決して口には出せない言葉。そんな気持ちを隠すように一緒になって私も笑う。

出発前に買った暖かいミルクティのペットボトルはもうほとんどぬるくなってた。

微かな温度に縋る様に小さなペットボトルをぎゅっと握りしめる。


「寒い?」

「ううん。けど手袋忘れちゃったから」




貴一さんの実家は北の田舎にあって、雪がとてもよく降る所だとか。


だから、しっかり暖かい格好をしてくるようにと何度も言われていた。

言われた通り、一番暖かいアウターにブーツ、それからマフラーを用意してきたわけだけど、手袋だけはうっかり忘れてきてしまった。

手袋が無いから手先だけ少し冷たくて、寂しい。



「だから。

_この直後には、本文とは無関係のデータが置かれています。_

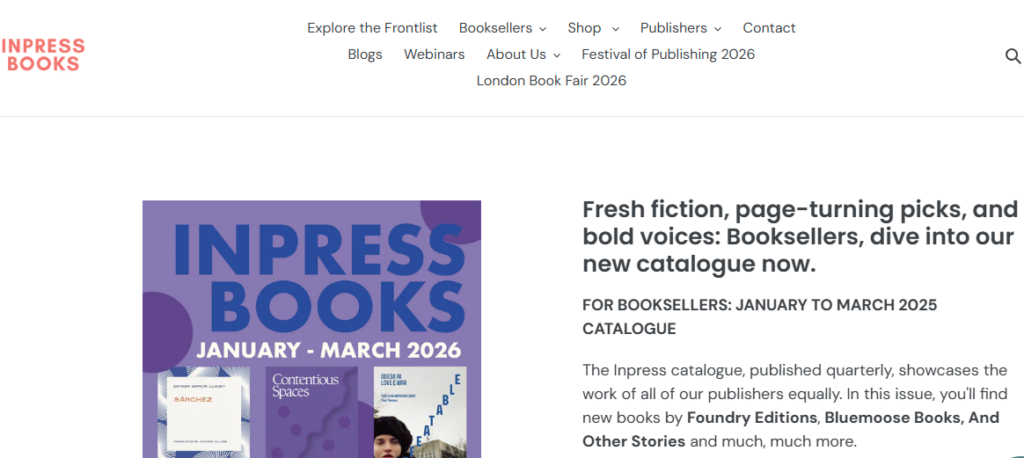Screen dimensions: 1024x458
Task: Visit the London Book Fair 2026 page
Action: pyautogui.click(x=551, y=80)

手、繋いでもいいですか」

「いいよ」


すっと差し出される貴一さんの右手をぎゅっと握って手を繋ぐ。


「奈々ちゃん、積極的だね」

「ちがっ!!寒いからっ!!」


からかわれて恥ずかしくなって反射的に手を離そうとする。けど、貴一さんの手は私を離してはくれなかった。


そうして電車が来るまでの間。
人混みに紛れて貴一さんとずっと手を繋いでいた。